A San Leandro home was in danger of foreclosure. RealTytrac is reporting foreclosures in Alameda County are up 545 percent over the past two years. The property owners hope to avoid becoming part of those statistics by offering the home as a short sale.

"A short sale is basically someone who is upside down on their loan. The property is worth less than what they currently owe on the mortgage. So they're going to the bank looking for some financial relief," said realtor Perry Vittoria.

Perry Vittoria is a real estate agent in San Leandro. Vittoria says in order to avoid foreclosing on properties on which they hold mortgages, most banks are offering the mortgage holder the opportunity of a short sale.

"They don't want the property. They don't want to retain the property. They don't want to put it on the market and they're trying to have sellers recoup some of their losses," said Vittoria.

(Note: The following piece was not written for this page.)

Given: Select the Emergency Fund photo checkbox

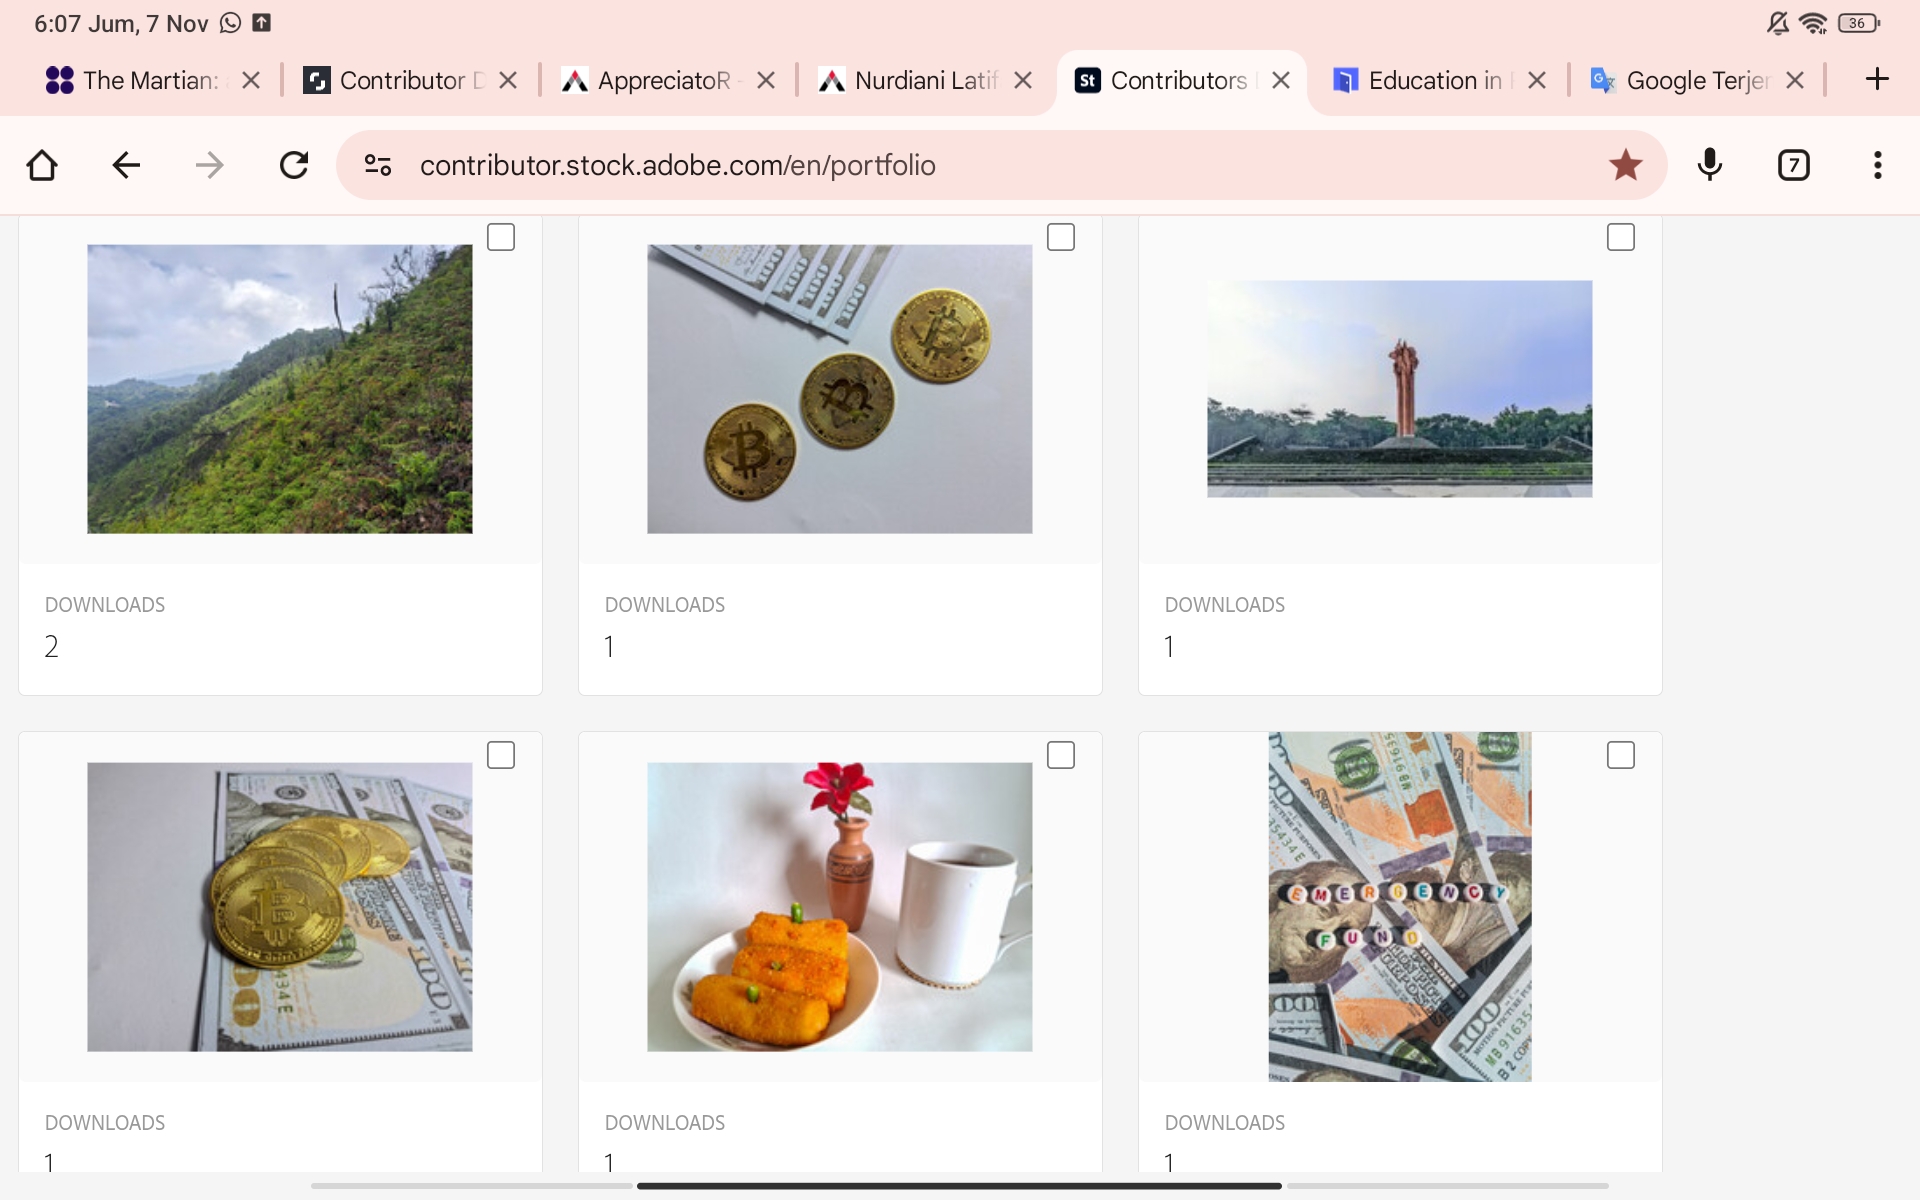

Vittoria says many of these homes were purchased with 100-percent financing. Most of those loans adjusted to amounts buyers could no longer afford. He says these homes could now sell for 25-percent or more below the asking price in a short sale.

"It could take up to three months to get a decision back from the bank if they're going to accept the offer," said Vittoria.

Realtors say one of the problems with short sales is the amount of time it takes the lender to approve the loans. Sometimes that discourages many would be homebuyers.

George Tribble is the former president of the California Association of Mortgage Brokers. He says approval delays by lenders are understandable.

"The loan may not be their loan. They're servicing its owned by it's sold through securities on Wall Street. So you have many investors, many are foreign governments that own these mortgages," said Tribble.

Tribble says these short sales may prevent some foreclosures but he believes many more are on the way.

"Right now were probably not halfway through the foreclosures. I think there are many more on the way," said Tribble.